En 2012, elle entre au gouvernement et enchaîne depuis les portefeuilles, d'abord secrétaire d'Etat à l'Education, puis ministre de l'Environnement de 2014 à 2016 – elle est alors moquée pour un discours où elle s'indigne que le Royaume-Uni importe la plupart des pommes et fromages qu'il consomme. Nommée par Teresa May, elle devient aussi la première femme ministre de la Justice, puis secrétaire en chef du Trésor.

Ministre des Femmes et de l'Egalité

En septembre 2021, Liz Truss, promue ministre des Affaires étrangères lors du remaniement ministériel de Boris Johnson, conservait son rôle de ministre des Femmes et de l’Égalité. Une fonction qu'elle assumait depuis deux ans, à la suite de la démission d'Amber Rudd, mais de toute évidence sans vraiment l'incarner.

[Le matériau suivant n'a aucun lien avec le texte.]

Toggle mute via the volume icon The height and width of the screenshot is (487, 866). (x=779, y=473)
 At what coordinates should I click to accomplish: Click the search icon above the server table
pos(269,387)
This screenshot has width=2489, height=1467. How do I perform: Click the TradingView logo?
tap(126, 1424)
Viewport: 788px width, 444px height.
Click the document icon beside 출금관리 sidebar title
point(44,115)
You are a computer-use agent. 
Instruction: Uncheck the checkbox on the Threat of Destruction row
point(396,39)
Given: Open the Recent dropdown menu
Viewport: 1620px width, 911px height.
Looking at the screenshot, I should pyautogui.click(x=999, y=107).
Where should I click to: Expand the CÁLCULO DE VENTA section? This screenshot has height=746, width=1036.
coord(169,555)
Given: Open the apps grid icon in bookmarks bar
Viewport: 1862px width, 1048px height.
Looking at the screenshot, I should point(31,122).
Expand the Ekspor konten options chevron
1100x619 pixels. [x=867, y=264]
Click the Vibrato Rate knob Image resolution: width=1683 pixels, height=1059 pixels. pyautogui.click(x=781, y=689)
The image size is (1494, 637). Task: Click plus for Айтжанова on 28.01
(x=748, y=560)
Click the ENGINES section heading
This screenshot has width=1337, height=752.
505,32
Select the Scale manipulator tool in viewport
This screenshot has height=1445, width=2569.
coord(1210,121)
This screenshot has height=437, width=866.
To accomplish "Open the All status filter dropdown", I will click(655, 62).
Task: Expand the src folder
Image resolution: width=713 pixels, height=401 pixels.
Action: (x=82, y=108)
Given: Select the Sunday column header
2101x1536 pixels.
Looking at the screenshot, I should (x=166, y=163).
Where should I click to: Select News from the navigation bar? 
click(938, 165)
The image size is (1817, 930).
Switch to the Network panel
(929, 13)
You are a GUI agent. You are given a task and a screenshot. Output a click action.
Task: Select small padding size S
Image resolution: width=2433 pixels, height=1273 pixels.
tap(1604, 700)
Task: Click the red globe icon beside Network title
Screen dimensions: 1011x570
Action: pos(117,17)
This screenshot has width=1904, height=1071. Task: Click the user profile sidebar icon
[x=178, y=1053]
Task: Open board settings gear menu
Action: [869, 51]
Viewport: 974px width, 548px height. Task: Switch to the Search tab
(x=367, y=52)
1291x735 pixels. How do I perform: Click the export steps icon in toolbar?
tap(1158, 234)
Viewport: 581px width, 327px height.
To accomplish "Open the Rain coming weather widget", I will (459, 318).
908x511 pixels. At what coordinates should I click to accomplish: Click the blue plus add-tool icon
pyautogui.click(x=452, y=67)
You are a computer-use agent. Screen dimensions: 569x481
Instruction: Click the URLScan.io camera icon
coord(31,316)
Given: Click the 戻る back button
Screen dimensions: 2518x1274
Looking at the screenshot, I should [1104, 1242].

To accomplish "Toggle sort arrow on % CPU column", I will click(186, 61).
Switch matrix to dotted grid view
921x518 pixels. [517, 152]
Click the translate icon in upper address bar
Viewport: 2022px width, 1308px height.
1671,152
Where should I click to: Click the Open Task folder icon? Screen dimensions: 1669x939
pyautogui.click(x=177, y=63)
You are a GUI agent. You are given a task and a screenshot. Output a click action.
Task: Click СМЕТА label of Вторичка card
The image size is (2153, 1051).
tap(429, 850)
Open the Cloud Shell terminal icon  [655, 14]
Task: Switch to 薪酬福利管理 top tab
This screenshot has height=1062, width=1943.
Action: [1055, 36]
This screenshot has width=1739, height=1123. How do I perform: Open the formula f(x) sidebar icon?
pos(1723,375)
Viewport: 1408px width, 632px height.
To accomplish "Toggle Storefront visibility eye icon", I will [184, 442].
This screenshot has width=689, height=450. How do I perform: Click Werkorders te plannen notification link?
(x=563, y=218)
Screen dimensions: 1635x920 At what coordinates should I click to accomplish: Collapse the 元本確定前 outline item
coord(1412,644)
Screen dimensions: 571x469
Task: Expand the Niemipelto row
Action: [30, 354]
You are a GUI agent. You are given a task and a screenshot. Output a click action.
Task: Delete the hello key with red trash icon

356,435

Le journal britannique The Guardian citait alors un sondage YouGov : 93% des personnes interrogées ne connaissaient pas le nom de leur ministre des femmes et de l'égalité des chances.

Dans The Guardian, la présidente d'un groupe de députés reprochait à Liz Truss d'assumer son rôle de ministre des femmes et de l'égalité des chances comme une "activité secondaire". Un rapport de la Commission des femmes et de l'égalité des chances accablait alors le gouvernement, accusé de mettre de côté la lutte pour l'égalité, et pointait le risque de "régression en matière d'égalité des droits après des décennies de progrès".

J'ai une vision particulière de ce que signifie l'égalité.

Elizabeth Truss

De son côté, Liz Truss défend une autre conception de la "lutte pour l'équité" et explique sa "vision particulière de ce que signifie l'égalité". Sur le site politicshome, elle exprime son ras-le-bol des politiques qui "ghettoïsent les femmes" et la nécessité d'intégrer de la flexibilité au travail dans la relance économique post-pandémie.

Une enfance à gauche

Elizabeth Truss est née le 26 juillet 1975 à Oxford dans une famille "très à gauche".  Sa présence dans les rangs conservateurs est loin d'aller de soi : Liz Truss a grandi dans un milieu très à gauche. A la prestigieuse université d'Oxford, dont elle est diplômée en politique et économie, elle préside le groupe des europhiles libéraux-démocrates, un temps partisans d'un second référendum sur le Brexit. Sur le campus, elle militera même pour l'abolition de la monarchie. "Une erreur", comme elle l'a reconnue l'été dernier lors d'un meeting conservateur, qu'elle qualifie de "mésaventure d'adolescente". 

Ma philosophie personnelle, c'est de donner aux gens l'opportunité de prendre leurs propres décisions.

Elizabeth Truss au quotidien The Guardian

De son propre aveu, Elizabeth Truss provoque la stupeur de ses parents – un père professeur universitaire de mathématiques et une mère militante pour le désarmement nucléaire, qu'elle accompagne, enfant, à des manifestations – en se positionnant en fin de compte franchement à droite. Les tories, dont elle devient rapidement une étoile montante, conviennent mieux à cette partisane d'une faible taxation. "Ma philosophie personnelle", confie-t-elle un jour au quotidien The Guardian, "c'est de donner aux gens l'opportunité de prendre leurs propres décisions".